Ambasador Polski przy NATO: Jeśli Rosja zaatakuje NATO nuklearnie, Polska stanie się „obszarem operacyjnym”

Ambasador Polski przy NATO: Jeśli Rosja zaatakuje NATO nuklearnie, Polska stanie się „obszarem operacyjnym”

Ambasador Polski przy NATO Tomasz Szatkowski
Ambasador Polski przy NATO Tomasz Szatkowski Źródło: X / Tomasz Szatkowski
NATO bierze pod uwagę konieczność użycia broni jądrowej przeciwko Rosji. Ambasador Polski przy NATO Tomasz Szatkowski wyjaśnił, że wówczas wojna wejdzie w zupełnie inną fazę, wschodnia flanka, w tym Polska, stanie się „obszarem operacyjnym”.

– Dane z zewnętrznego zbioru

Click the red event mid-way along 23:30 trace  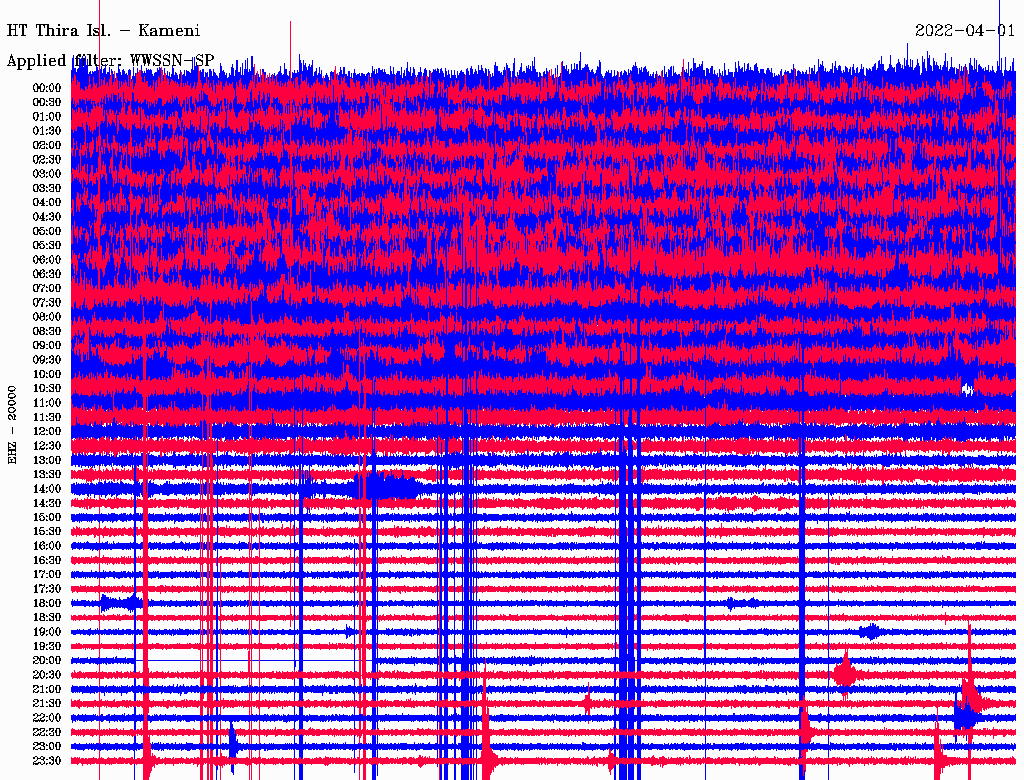point(488,760)
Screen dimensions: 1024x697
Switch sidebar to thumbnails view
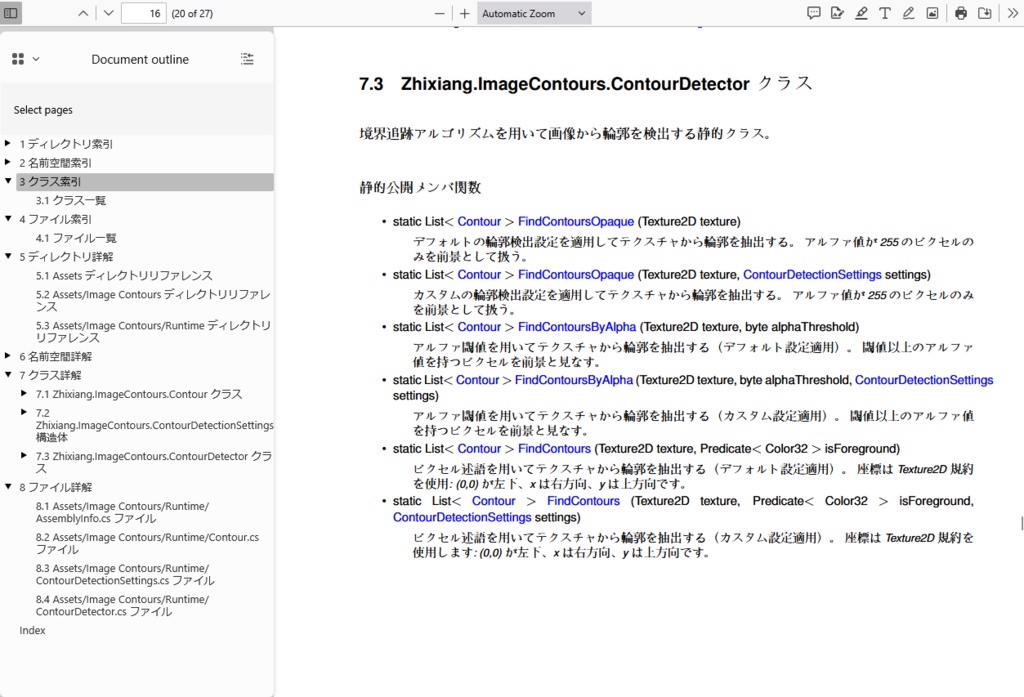tap(20, 60)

Tomasz Szatkowski wskazał w TVN24, że polityka nuklearna Sojuszu Północnoatlantyckiego jest cały czas adaptowana do bieżącej sytuacji. Na ten moment, głównym jej elementem jest odstraszanie. – W ostatnich miesiącach było nad polskim niebem wiele samolotów-nosicieli broni jądrowej. Mamy gotowość sojuszu, aby właściwie reagować w tej kwestii – powiedział.

Szatkowski zwrócił uwagę, że polityka informacyjna Rosji od lat opiera się straszeniu jej zasobami nuklearnymi. – Rosja ma tysiące głowic taktycznych, tysiące głowic strategicznych, nawiasem mówiąc, nie wiemy w jakim stanie one się znajdują. Nie widzieliśmy, aby za tą nuklearną kampania informacyjną szły jakieś działania, które dowodziłby, że Rosja szykuje się do użycia tej broni, a już szczególnie przeciwko Paktowi Północnoatlantyckiemu – wyjaśnił.

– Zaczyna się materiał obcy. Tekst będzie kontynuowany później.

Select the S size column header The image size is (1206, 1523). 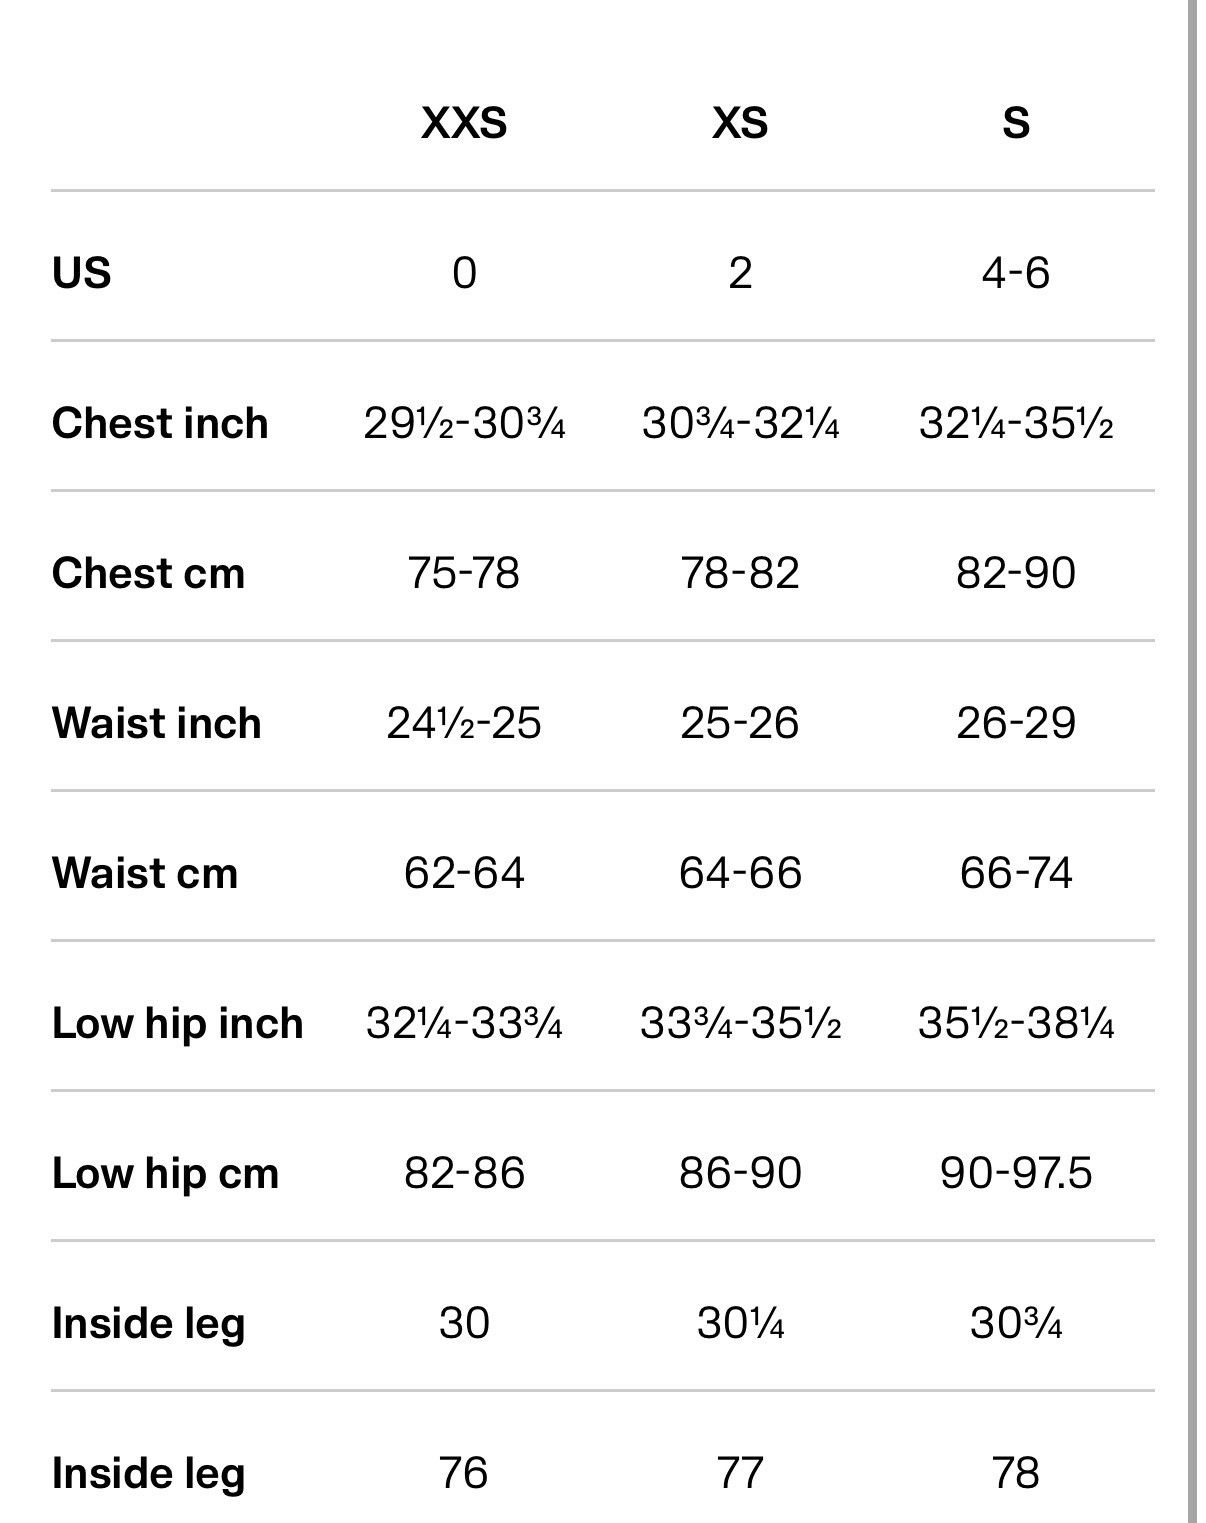(1016, 123)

„Wojna wejdzie w zupełnie inną fazę”

– Jeśli Rosja użyje broni nuklearnej przeciwko któremuś z państw sojuszu, to wojna wejdzie w zupełnie inną fazę, na którą sojusz odpowie adekwatnie, również z użyciem broni jądrowej – dodał. Ambasador zapytany, czy NATO bierze to pod uwagę, odpowiedział twierdząco.

– NATO bierze pod uwagę taki scenariusz. Dlatego, po pierwsze sojusz przygotował bardzo konkretne plany użycia broni nuklearnej. Po drugie, po raz pierwszy w historii te plany zostały aktywowane. W dniu rosyjskiej agresji na Ukrainę odbyło się posiedzenie Rady Północnoatlantyckiej podczas którego aktywowaliśmy te plany, w których cała wschodnia flanka jest obszarem operacyjnym sojuszu – wyjaśnił.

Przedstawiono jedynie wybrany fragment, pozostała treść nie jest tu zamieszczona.